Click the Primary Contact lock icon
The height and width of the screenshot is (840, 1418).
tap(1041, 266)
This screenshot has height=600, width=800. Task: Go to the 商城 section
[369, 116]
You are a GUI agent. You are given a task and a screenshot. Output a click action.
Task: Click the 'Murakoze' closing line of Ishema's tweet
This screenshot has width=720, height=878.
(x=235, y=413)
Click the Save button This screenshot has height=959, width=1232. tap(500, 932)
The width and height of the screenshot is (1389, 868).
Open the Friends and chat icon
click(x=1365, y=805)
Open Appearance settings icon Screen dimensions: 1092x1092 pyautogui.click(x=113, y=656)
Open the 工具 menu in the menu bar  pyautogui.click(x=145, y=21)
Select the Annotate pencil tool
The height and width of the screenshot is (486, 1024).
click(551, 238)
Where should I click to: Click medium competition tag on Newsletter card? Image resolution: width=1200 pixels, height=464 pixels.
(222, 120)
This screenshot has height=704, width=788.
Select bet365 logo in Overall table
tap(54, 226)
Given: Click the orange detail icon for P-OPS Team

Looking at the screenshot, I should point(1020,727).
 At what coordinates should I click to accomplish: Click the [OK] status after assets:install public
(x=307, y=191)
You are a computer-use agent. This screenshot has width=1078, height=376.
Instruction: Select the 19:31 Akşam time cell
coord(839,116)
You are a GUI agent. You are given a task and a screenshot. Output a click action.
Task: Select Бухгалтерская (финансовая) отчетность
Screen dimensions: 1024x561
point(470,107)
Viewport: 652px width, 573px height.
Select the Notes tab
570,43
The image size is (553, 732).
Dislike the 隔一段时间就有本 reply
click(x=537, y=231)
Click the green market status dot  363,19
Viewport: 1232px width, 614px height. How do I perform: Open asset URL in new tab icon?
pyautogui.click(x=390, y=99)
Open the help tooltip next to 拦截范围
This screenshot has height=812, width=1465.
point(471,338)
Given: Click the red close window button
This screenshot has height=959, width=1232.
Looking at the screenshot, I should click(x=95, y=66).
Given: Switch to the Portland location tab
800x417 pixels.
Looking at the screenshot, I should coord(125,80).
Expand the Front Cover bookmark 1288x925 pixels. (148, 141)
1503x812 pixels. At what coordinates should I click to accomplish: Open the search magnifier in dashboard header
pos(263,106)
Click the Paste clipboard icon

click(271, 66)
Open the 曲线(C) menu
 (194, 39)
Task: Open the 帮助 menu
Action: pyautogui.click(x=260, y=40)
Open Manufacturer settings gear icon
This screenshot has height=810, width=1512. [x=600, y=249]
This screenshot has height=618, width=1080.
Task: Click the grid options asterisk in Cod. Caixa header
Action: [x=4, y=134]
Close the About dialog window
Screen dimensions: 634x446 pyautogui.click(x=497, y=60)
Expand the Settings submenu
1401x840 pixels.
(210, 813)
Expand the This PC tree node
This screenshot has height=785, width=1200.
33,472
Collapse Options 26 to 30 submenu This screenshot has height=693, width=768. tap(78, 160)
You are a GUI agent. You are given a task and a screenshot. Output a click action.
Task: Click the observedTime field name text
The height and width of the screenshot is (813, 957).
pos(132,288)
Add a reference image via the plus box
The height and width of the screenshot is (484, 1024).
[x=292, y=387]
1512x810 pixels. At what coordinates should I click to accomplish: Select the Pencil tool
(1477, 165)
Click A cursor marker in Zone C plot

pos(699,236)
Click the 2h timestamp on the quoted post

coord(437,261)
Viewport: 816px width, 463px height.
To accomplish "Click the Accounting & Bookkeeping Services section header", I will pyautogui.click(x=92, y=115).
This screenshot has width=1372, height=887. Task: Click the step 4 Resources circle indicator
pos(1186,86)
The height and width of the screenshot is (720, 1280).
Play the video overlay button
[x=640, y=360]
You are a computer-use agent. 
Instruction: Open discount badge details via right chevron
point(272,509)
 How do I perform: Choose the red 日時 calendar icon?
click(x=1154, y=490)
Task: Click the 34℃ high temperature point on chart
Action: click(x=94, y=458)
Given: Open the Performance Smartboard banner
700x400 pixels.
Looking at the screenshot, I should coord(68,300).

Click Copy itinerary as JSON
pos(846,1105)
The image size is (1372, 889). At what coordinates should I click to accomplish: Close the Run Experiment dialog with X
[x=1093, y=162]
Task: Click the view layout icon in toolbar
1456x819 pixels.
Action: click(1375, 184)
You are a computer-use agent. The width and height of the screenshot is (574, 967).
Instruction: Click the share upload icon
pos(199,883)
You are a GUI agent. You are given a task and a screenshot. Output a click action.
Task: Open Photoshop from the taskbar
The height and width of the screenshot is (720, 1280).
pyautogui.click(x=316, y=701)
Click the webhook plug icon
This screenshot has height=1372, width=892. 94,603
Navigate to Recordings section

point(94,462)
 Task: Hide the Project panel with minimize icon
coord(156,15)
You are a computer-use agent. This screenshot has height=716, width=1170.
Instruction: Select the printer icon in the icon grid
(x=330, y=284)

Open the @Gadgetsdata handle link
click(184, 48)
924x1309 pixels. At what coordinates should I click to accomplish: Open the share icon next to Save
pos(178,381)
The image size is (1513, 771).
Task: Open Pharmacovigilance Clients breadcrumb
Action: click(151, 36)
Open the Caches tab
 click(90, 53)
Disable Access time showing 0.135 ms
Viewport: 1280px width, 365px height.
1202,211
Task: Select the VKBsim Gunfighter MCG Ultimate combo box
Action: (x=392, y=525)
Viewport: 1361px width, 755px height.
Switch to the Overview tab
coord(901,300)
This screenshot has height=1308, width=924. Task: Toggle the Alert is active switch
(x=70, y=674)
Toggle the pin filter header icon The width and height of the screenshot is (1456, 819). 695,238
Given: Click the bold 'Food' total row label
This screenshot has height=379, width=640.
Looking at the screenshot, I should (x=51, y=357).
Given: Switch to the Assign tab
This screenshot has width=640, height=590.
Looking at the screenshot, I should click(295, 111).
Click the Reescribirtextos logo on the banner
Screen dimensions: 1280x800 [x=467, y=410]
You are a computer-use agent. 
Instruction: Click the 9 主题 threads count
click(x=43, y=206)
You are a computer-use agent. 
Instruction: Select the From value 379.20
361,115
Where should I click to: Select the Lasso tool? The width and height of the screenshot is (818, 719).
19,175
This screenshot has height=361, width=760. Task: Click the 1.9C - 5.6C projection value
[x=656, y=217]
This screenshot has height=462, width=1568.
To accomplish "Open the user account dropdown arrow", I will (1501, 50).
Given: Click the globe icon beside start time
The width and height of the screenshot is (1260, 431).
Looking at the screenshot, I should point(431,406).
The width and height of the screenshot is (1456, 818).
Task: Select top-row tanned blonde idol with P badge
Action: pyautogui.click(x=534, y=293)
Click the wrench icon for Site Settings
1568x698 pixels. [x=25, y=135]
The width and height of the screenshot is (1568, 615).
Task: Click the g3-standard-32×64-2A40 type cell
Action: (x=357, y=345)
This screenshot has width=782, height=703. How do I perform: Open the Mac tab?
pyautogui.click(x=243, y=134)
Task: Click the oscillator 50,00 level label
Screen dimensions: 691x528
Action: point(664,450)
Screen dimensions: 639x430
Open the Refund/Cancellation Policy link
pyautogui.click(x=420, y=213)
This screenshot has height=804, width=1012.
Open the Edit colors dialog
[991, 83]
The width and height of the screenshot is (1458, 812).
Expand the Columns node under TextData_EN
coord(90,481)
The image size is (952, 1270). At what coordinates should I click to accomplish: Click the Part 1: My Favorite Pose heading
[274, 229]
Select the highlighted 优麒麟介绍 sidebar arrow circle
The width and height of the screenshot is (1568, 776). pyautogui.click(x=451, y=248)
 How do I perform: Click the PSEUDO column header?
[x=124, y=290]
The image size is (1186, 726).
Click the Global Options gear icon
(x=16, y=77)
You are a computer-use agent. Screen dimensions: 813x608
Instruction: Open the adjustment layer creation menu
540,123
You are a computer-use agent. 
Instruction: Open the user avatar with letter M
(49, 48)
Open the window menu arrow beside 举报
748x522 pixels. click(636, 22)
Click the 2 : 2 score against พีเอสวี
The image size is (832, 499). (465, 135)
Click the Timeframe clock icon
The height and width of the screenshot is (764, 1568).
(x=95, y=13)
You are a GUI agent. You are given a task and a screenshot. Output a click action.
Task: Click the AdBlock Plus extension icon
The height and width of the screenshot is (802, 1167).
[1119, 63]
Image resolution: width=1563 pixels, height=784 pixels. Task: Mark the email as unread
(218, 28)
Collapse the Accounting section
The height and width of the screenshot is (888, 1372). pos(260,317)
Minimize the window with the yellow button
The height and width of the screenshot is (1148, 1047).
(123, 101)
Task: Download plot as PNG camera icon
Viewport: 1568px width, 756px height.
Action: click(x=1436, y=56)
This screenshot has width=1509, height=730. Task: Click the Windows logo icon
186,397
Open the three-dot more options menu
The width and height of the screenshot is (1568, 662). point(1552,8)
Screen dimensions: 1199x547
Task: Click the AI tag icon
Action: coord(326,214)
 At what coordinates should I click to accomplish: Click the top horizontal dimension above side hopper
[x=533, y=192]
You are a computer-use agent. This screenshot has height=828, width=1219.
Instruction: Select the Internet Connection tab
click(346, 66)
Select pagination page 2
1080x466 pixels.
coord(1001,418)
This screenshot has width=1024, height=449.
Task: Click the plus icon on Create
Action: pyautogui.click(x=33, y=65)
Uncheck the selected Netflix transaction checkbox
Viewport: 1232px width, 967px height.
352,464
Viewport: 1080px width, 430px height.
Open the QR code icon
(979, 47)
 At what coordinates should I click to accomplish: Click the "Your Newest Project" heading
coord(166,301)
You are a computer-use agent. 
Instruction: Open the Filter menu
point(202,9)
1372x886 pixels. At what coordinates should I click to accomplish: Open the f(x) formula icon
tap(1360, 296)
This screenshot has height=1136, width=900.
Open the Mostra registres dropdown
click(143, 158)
* * * * *
- _WORK TO BE COMPLETED_
Count the lines in the listing above that contain the string "status", treating uppercase and lowercase as different, and give only the number.

- _SOLUTION TO THIS TASK_
2